Fair also had support outside of jail ― friends and family who helped him stay connected with the free world and who worked behind the scenes for his release. 

Emanuel Fair  

I was blessed with family that wrote letters or sent money. I will call my aunt and uncles on Sundays, and they have Sunday dinner every day, so they will pass the phone around, and I will talk to certain people.

Emanuel Fair  

I went to high school with Macklemore at Nathan Hale. He met with Daniel Satterburg on two different occasions about my case, and he wrote a letter to my judge, and bought me two suits for my trial. He was real, real helpful.

Even so, throughout those nine years of imprisonment and judicial limbo, Fair was struggling. 

Emanuel Fair 

One of the hardest parts is missing funerals. There was over 20 funerals that I missed. 

Emanuel Fair 

There’s times where I felt like nobody cared. 

Emanuel Fair  

There was times where I was asking myself, “Why? Why am I going through this?” There was times where I was suicidal, because I felt like nobody cared. I used to tell myself, “Once it’s proven that I’m innocent, then I was gonna commit suicide.” And then, I just was like, “There’s a bigger purpose for me than that.”

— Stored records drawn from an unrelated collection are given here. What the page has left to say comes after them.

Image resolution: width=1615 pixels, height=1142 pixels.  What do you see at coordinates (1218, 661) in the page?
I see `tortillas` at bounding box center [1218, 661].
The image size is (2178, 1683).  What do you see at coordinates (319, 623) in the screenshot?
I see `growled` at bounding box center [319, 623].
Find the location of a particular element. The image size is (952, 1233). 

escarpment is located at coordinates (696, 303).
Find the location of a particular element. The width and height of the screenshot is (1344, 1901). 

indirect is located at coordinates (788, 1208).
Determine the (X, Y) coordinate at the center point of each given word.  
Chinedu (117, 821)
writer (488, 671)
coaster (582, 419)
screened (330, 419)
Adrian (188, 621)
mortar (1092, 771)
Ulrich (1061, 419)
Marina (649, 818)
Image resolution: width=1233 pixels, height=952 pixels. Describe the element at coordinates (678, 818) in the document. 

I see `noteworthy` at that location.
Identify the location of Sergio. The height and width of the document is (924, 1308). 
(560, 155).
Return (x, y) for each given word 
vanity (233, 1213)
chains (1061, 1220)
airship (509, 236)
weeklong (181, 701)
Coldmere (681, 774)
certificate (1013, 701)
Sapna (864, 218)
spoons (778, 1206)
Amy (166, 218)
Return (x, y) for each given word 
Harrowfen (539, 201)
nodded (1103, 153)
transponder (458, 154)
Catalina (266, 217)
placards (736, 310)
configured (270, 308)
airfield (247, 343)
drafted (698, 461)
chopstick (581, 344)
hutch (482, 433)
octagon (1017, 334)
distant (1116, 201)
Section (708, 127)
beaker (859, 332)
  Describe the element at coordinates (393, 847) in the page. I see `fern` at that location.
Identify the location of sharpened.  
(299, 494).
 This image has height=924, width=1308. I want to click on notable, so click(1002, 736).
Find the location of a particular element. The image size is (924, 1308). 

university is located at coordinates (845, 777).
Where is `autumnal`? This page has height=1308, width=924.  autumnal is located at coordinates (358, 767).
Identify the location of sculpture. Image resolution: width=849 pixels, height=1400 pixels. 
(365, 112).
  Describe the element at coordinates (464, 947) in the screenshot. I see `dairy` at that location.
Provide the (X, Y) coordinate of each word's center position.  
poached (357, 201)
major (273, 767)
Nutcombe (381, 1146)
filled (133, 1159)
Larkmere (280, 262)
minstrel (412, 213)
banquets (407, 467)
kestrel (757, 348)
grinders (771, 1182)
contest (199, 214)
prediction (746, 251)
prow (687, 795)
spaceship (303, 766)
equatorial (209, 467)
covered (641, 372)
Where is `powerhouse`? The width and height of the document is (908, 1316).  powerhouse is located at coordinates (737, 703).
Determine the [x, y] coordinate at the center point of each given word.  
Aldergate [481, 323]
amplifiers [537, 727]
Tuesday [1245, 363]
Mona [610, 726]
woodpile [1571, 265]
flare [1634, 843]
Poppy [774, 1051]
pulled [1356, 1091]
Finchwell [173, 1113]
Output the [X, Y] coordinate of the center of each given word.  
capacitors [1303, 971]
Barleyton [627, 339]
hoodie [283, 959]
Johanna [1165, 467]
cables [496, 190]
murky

Today, Fair lives with his one remaining aunt and is working to reclaim his own narrative. There’s not much else he can reclaim ― not his time, or the loss of income from having been forcibly removed from the job market for nearly a decade. Still, Fair is staying positive.

Emanuel Fair  

People asked me since I’ve been out there like, “Oh, are you gonna sue?” I’m like, “I don’t even know if I can do that,” because my situation is unique from others. Because a lot of those people go spend all these years in prison, then they get their conviction overturned, and they’re found innocent, then they get paid. But I was never convicted. I don’t know if I even qualify, but I mean that’s alright, I’ll just write my book.

Emanuel Fair

I took a lot of notes. That’s why I’m working on a book right now. I’m gonna call the book Swept Under The Rug

While Fair’s early criminal history is not in dispute, his guilt or innocence in Jinaga’s murder is far from clear. The only things that are clear at this point are that the evidence against Fair was weak and inconclusive enough that he likely should never have been charged, and that he was denied his right to a speedy trial. No one, regardless of their criminal history, deserves to lose nine years of their life to prison while awaiting a verdict.